Data section
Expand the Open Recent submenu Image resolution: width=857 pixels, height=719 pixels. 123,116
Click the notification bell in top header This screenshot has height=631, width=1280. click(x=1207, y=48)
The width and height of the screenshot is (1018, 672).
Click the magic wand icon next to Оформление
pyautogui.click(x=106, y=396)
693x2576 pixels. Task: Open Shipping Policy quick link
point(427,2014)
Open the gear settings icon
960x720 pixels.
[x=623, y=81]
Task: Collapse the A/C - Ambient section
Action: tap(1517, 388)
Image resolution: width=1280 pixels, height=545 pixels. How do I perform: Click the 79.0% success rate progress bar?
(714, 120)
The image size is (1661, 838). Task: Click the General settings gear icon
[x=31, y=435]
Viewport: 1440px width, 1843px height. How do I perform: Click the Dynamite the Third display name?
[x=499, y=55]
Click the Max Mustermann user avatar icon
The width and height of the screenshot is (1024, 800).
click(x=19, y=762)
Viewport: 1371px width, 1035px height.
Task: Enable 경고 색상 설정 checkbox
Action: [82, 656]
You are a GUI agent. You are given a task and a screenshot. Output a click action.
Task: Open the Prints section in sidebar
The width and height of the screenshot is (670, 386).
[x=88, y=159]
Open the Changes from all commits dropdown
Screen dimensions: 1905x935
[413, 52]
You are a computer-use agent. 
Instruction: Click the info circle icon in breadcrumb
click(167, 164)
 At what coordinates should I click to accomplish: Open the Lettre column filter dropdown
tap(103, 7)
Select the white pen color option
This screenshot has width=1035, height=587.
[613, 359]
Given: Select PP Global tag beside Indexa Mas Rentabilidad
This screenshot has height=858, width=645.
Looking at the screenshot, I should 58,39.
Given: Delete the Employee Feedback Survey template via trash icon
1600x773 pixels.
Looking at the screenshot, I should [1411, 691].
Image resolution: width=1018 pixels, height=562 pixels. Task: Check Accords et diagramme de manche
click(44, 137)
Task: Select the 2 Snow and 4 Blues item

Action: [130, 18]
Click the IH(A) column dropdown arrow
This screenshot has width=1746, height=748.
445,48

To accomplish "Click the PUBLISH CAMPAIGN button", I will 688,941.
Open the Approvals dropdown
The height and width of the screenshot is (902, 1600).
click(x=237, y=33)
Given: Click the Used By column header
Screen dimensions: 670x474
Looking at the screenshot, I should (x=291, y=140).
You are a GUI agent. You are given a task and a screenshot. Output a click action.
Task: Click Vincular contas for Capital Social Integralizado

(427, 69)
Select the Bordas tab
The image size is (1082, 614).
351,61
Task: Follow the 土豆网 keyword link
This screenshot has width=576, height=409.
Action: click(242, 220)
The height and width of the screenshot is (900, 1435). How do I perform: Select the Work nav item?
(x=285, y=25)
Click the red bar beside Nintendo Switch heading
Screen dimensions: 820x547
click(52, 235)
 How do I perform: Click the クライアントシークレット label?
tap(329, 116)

Problem requirements
The complete listing is needed again, with each line reproduced exactly.

Task response
Expand the Open Recent submenu Image resolution: width=857 pixels, height=719 pixels. 123,116
Click the notification bell in top header This screenshot has height=631, width=1280. click(x=1207, y=48)
The width and height of the screenshot is (1018, 672).
Click the magic wand icon next to Оформление
pyautogui.click(x=106, y=396)
693x2576 pixels. Task: Open Shipping Policy quick link
point(427,2014)
Open the gear settings icon
960x720 pixels.
[x=623, y=81]
Task: Collapse the A/C - Ambient section
Action: tap(1517, 388)
Image resolution: width=1280 pixels, height=545 pixels. How do I perform: Click the 79.0% success rate progress bar?
(714, 120)
The image size is (1661, 838). Task: Click the General settings gear icon
[x=31, y=435]
Viewport: 1440px width, 1843px height. How do I perform: Click the Dynamite the Third display name?
[x=499, y=55]
Click the Max Mustermann user avatar icon
The width and height of the screenshot is (1024, 800).
click(x=19, y=762)
Viewport: 1371px width, 1035px height.
Task: Enable 경고 색상 설정 checkbox
Action: [82, 656]
You are a GUI agent. You are given a task and a screenshot. Output a click action.
Task: Open the Prints section in sidebar
The width and height of the screenshot is (670, 386).
[x=88, y=159]
Open the Changes from all commits dropdown
Screen dimensions: 1905x935
[413, 52]
You are a computer-use agent. 
Instruction: Click the info circle icon in breadcrumb
click(167, 164)
 At what coordinates should I click to accomplish: Open the Lettre column filter dropdown
tap(103, 7)
Select the white pen color option
This screenshot has width=1035, height=587.
[613, 359]
Given: Select PP Global tag beside Indexa Mas Rentabilidad
This screenshot has height=858, width=645.
Looking at the screenshot, I should 58,39.
Given: Delete the Employee Feedback Survey template via trash icon
1600x773 pixels.
Looking at the screenshot, I should [1411, 691].
Image resolution: width=1018 pixels, height=562 pixels. Task: Check Accords et diagramme de manche
click(44, 137)
Task: Select the 2 Snow and 4 Blues item

Action: [130, 18]
Click the IH(A) column dropdown arrow
This screenshot has width=1746, height=748.
445,48

To accomplish "Click the PUBLISH CAMPAIGN button", I will 688,941.
Open the Approvals dropdown
The height and width of the screenshot is (902, 1600).
click(x=237, y=33)
Given: Click the Used By column header
Screen dimensions: 670x474
Looking at the screenshot, I should (x=291, y=140).
You are a GUI agent. You are given a task and a screenshot. Output a click action.
Task: Click Vincular contas for Capital Social Integralizado

(427, 69)
Select the Bordas tab
The image size is (1082, 614).
351,61
Task: Follow the 土豆网 keyword link
This screenshot has width=576, height=409.
Action: click(242, 220)
The height and width of the screenshot is (900, 1435). How do I perform: Select the Work nav item?
(x=285, y=25)
Click the red bar beside Nintendo Switch heading
Screen dimensions: 820x547
click(52, 235)
 How do I perform: Click the クライアントシークレット label?
tap(329, 116)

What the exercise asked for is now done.